Yesterday’s walk through the forest and valley nearby — Venusberg and Melbtal — took my friend H and I and Yoshi the dog through unfamiliar territory: steeply sloped ravines at the sides and bottom of which lay enormous naturally felled trunks, casualties of past winters’ furious gales most likely. The springs have been amply fed by this winter’s generous rains and the flow in the gullies was steady and clear.
I am always on the lookout for flowers and fungi on these forest forays. By the roadside leading to the forest, a clump of tête-a-tête narcissus had fully opened. The snowdrops have already gone to seed, but the next wave of spring’s ephemerals are waking up: pale pink wind anemones at bud stage and a few periwinkles – such a gorgeous blue — have opened, enjoying their access to sunlight in a clearing.

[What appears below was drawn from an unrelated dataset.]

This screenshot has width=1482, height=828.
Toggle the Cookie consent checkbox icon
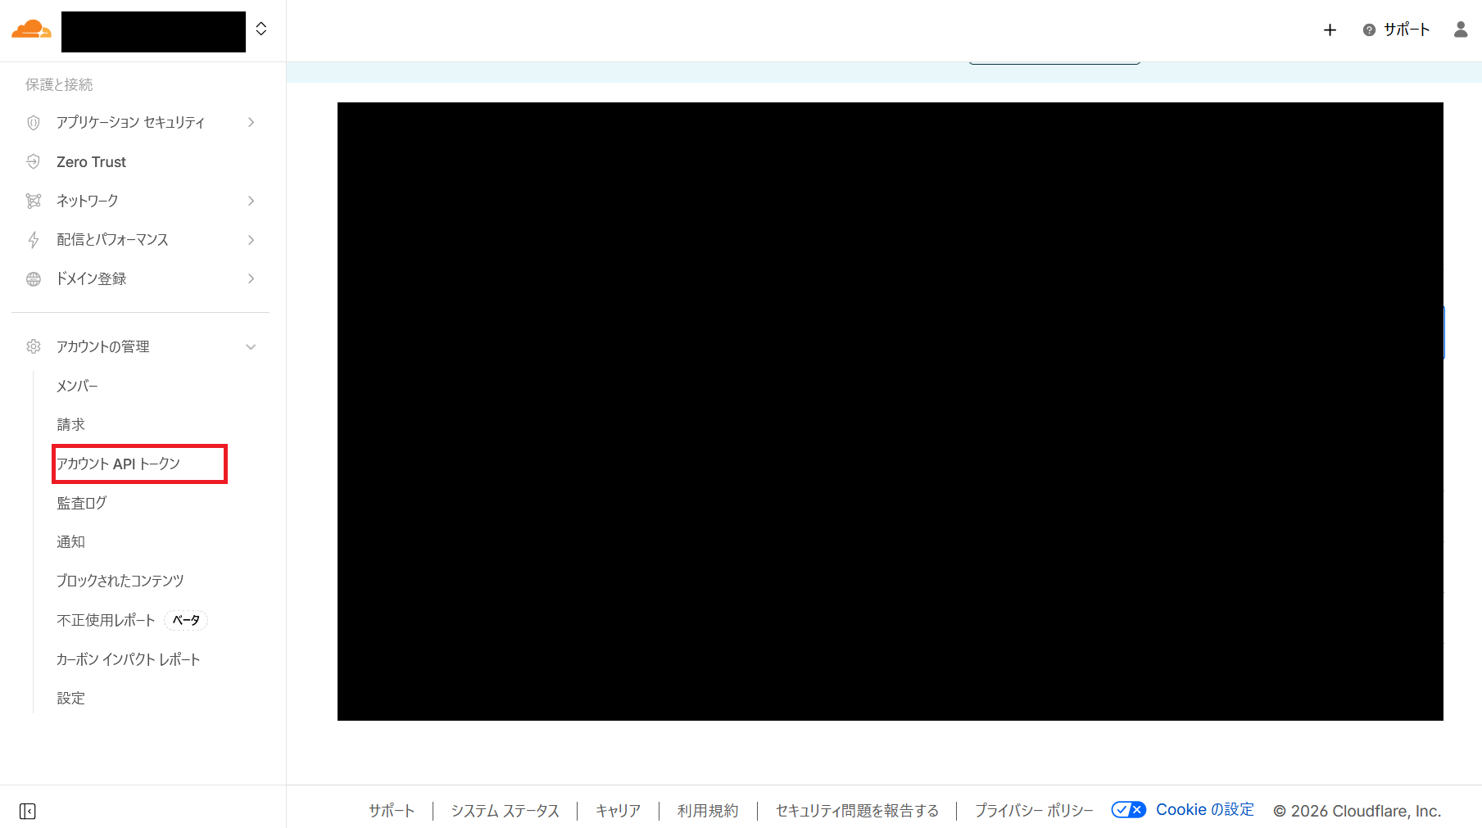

On the way to the forest and back, we took a side road into a neighbourhood I’d never walked through before. A redbud tree (Cercis) was in its full glory, and an early rhododendron with magenta flowers in a front garden complemented blooming heather.
Rhododendron and heather
It was quite an adventure, and took us close to two hours, scrambling up and down the ravines, taking care not to slip down the steep slopes. Once, a massive felled tree trunk blocked the path — it did not faze Yoshi the dog. It did me but I managed eventually. A thoroughly satisfying walk, quite challenging in parts, and I’m glad that my knees and thighs had been up to it. And of course, a walk through the forest with a best friend (not to forget Yoshi the dog), seeing the new crop of wild flowers coming up, is always pure pleasure. And such a rare treasure, for no two walks, even in the same forest, are ever the same.
Yesterday was the third consecutively sunny day in Bonn in weeks – such a blessing – and a rare one at that — at this time of year, often rainy and dreary grey! A foray through Kottenforst, the nearby forest, passing through Melbtal was definitely in order. A larch – that rare deciduous conifer — with its reddening leaves soon to turn yellow, was brilliant in the sun. I was blessed to uncover several fungi – beige, brown, and white – emerging from their thick camouflage of fallen leaves. Had they been certifiably edible, it would have been possible to make a regal feast out of them – they were enormous and succulent. However, since they were growing by the path and most likely fertilized by passing horses, not to mention dogs and other livestock, it was probably best not to consider them for the table.
Leaves are still on the trees and with the low autumn sun behind them, they were splendid! A walk through Kottenforst and Melbtal – at any season – never disappoints, and on a glorious autumn day like yesterday, a leisurely stroll through truly lifts the spirits.
For mild autumn days and invigorating sights, for the sounds of a woodpecker and birdsong in the woods, to walk through a colourful layer of fallen leaves and revel in their crisp crunchiness underfoot, to discover varied fungi – the crowning glory of every forest walk – I am overjoyed and deeply grateful.
Today began dark and dreary, but the sky is gradually turning a pale blue and the sun is shyly peeking in. A crow — perhaps the same one I’ve been seeing daily — is back on its perch on the Douglas fir; it might have a nest somewhere inside there. The birch has lost most of its golden leaves, but its bare branches form a lovely filigree against the sky and several birds — difficult to identify from this distance — made it a stopover point. A wren and a black tit are foraging among the rain-drenched needles of the yew. A kite, once again in search of prey, circles overhead, but the birds on the birch have gone and taken shelter elsewhere. In the diffused light of today’s cloudy sky, the Kerria’s yellow leaves and the contorted hazel’s orange ones seem to glow. I am blessed with these sights as I write and look out onto the back garden. Thank You!